I don’t think I can blame anyone. Not my bosses. Not my clients. Not even myself. This was a system that worked, but it wasn’t constructed with care. It wasn’t designed for sensitivity. It was built for efficiency. And maybe that’s the bigger question: Can systems of efficiency be built with sensitivity?
I’d like to believe they can—but they would require sensitive people. In advertising, you had to check your sensitivity at the door. And the tragedy? When you went back to pick it up at the end of the day, it was no longer there. It had been taken. Eaten up by the very system you thought you were building.
I suppose that’s the tragedy of corporate life.
I still miss thinking of ideas. I still miss writing. Which is why I have this blog now. My mind is still bubbling with thoughts, even if I know they’ll go nowhere. But the pain of rejection? I don’t think I have the fortitude for it anymore.
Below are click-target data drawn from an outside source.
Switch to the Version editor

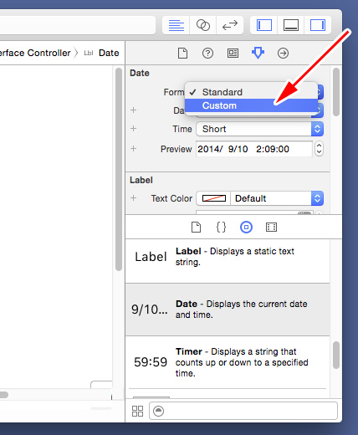(x=230, y=25)
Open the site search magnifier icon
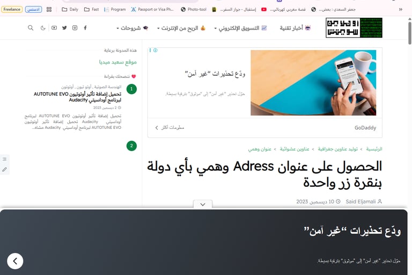This screenshot has width=412, height=275. (x=31, y=27)
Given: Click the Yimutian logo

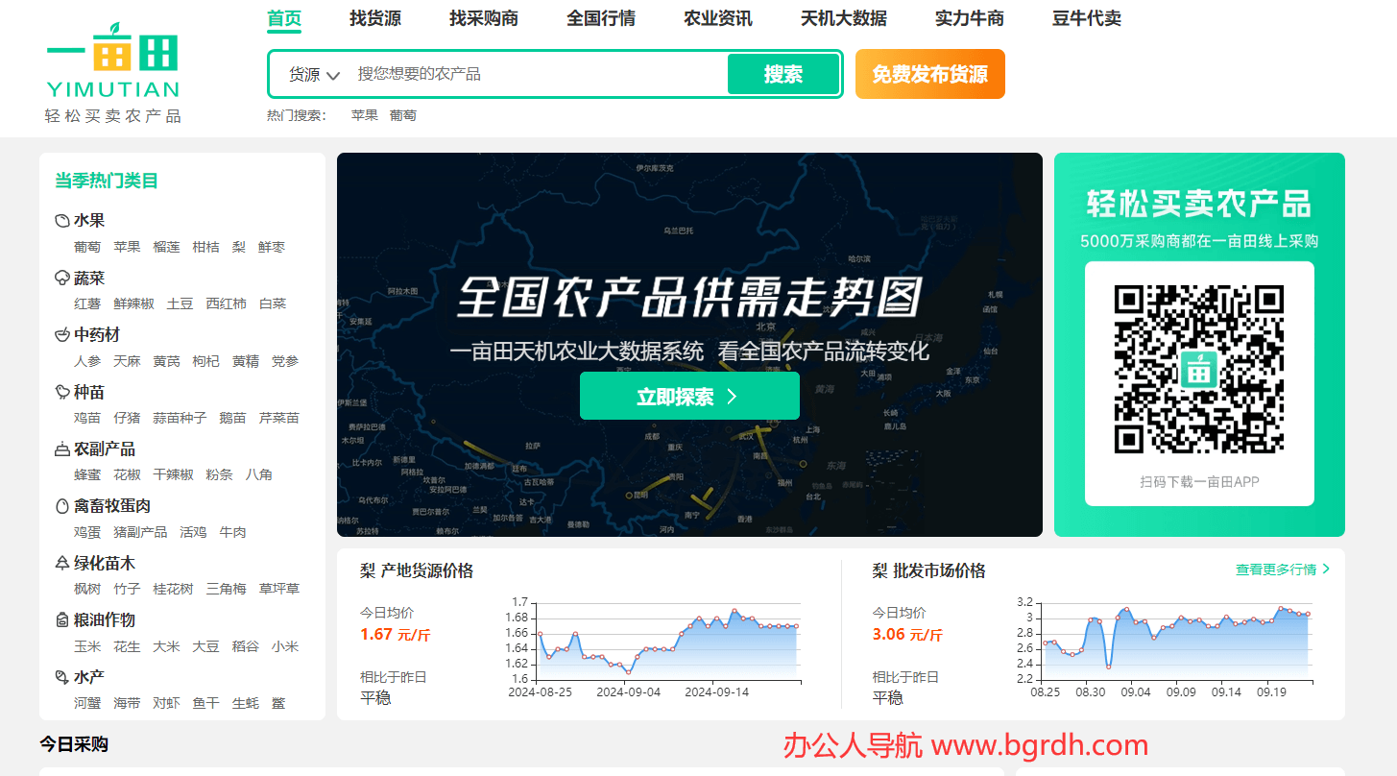Looking at the screenshot, I should coord(112,72).
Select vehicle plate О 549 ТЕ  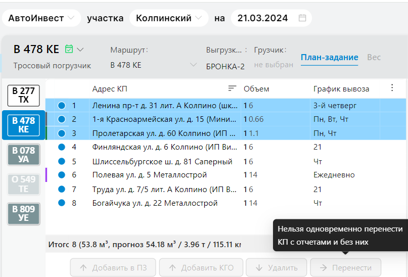[x=23, y=184]
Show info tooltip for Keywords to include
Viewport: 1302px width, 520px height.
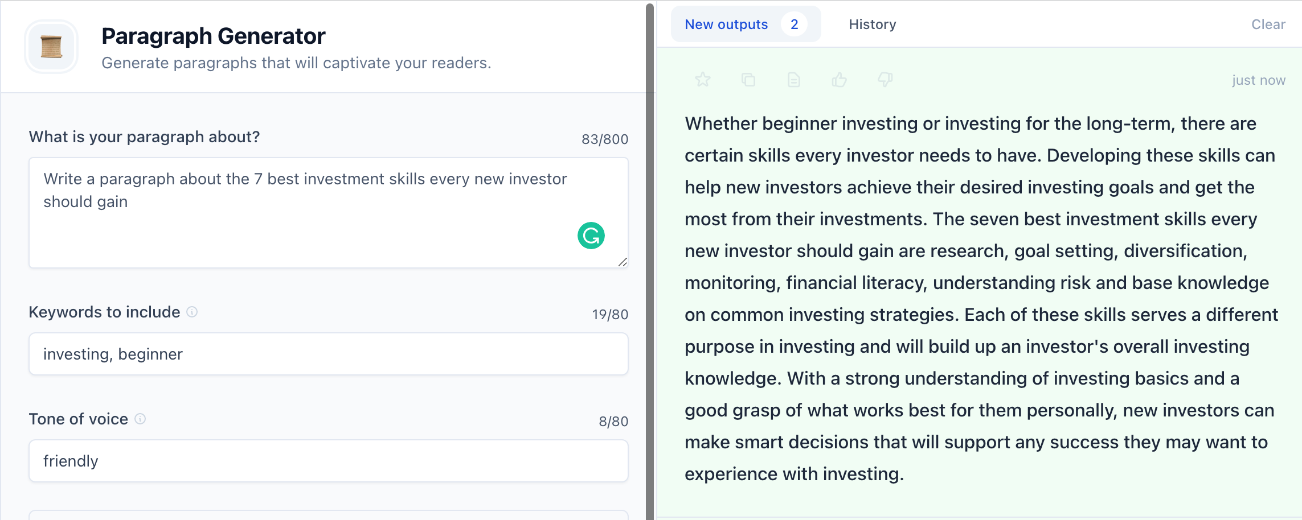(193, 312)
And I don’t know if that’s a good thing or a bad thing.
So be it.



" It wasn’t designed for sensitivity. It was built for efficiency. And maybe that’s the bigger question: Can systems of efficiency be built with sensitivity?" - This hits so hard and ties in with something I've been thinking about. I am not able to watch Kubrick films anymore after I learnt of what he did to both Shelley Duval and Malcolm McDowell. I didn't know when I first watched them that that was the cost of the brilliant film making I saw on the screen and knowing that feels very troubling. Is it worth all that, really, just to make a film? It really made me contemplate what we call and celebrate as achievement. It is not clear how much truth there is to the Shah Jahan story of cutting the fingers of the architect of the Taj Mahal and how much of it is just 'new India' alternative history, but that there are similar instances of cruelty in medieval history is much easier to believe. And that's the troubling part. Monuments to what exactly? We celebrate the beauty on the outside but what about the cruelty involved in the process to build what we celebrate.
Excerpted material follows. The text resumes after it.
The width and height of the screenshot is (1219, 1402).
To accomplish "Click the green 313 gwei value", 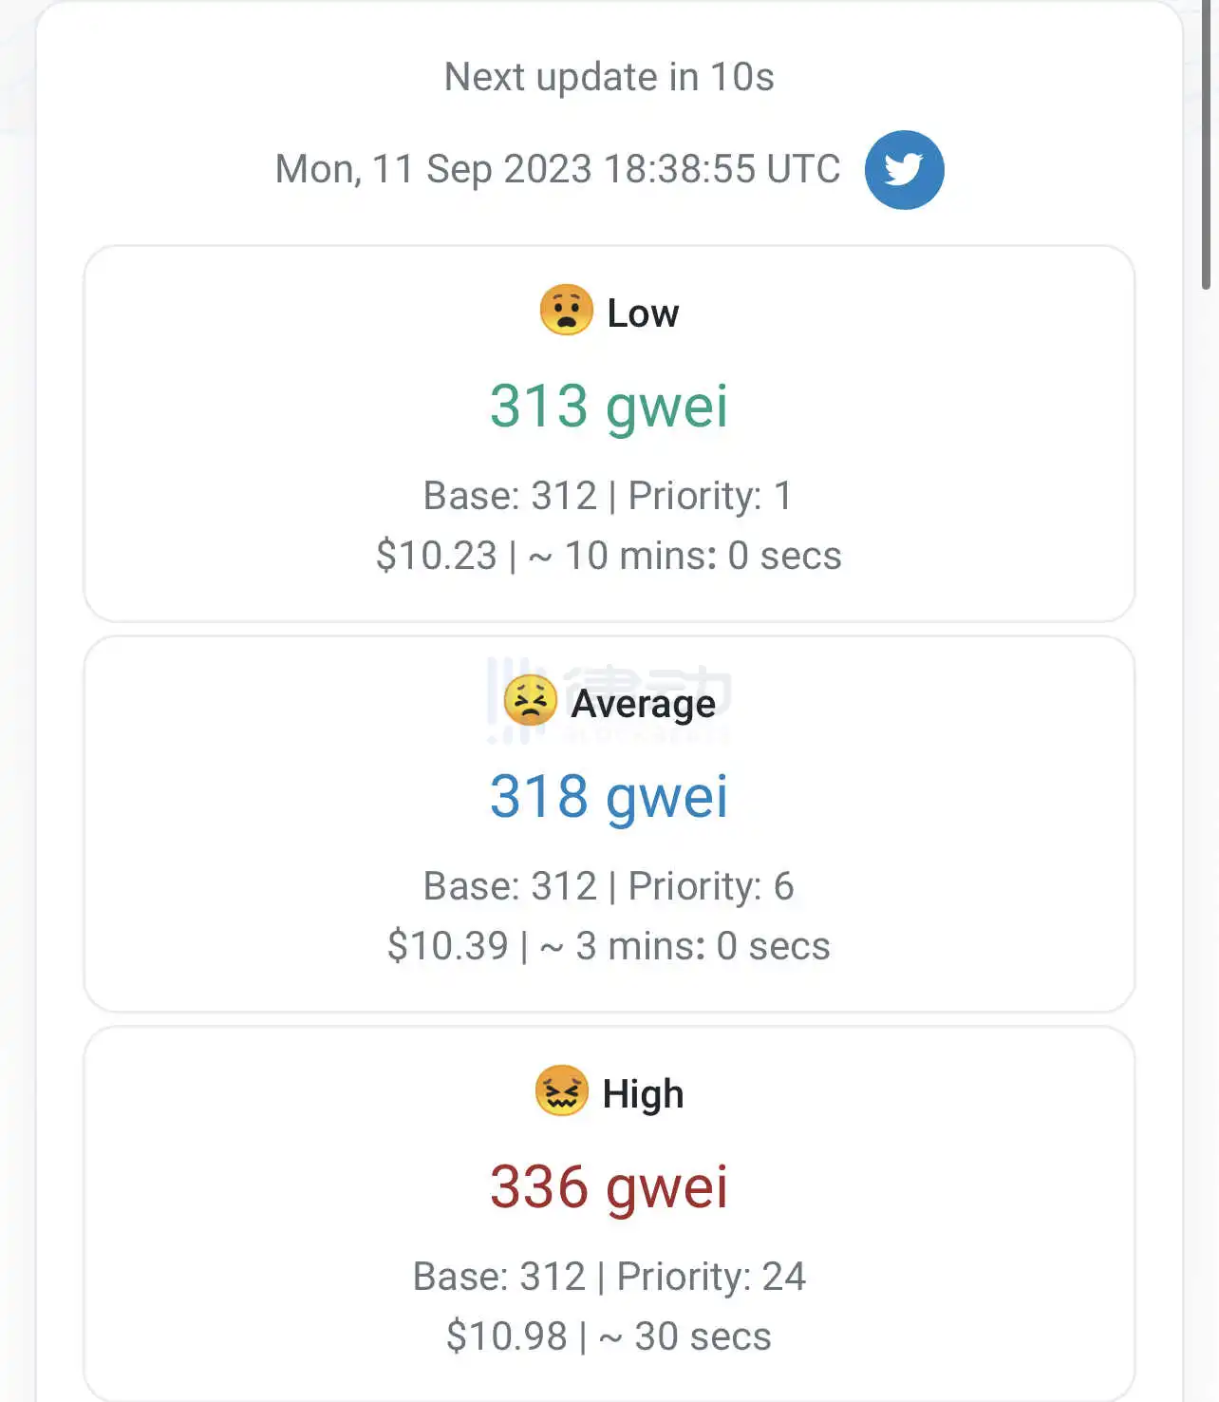I will tap(609, 407).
Unfortunately, as I too am deeply entrenched in the corporate world and haven't yet crystallized what I would want to do if I didn't want to be part of that world anymore, I have to fight to push these thoughts away so that I can function, function in the way the efficiency machine requires of me. It is at such times that I think of a line from Magazine's brilliant You Never Knew Me that has stayed with me, "Do you want the truth, or do you want your sanity?". I have no idea what Howard Devoto really was like 'behind the curtain' but looking at how gracefully he conducted himself on stage during their 2009 reunion shows, would like to believe there are, after all, examples like his that the world may wish to follow instead...if it cared enough to.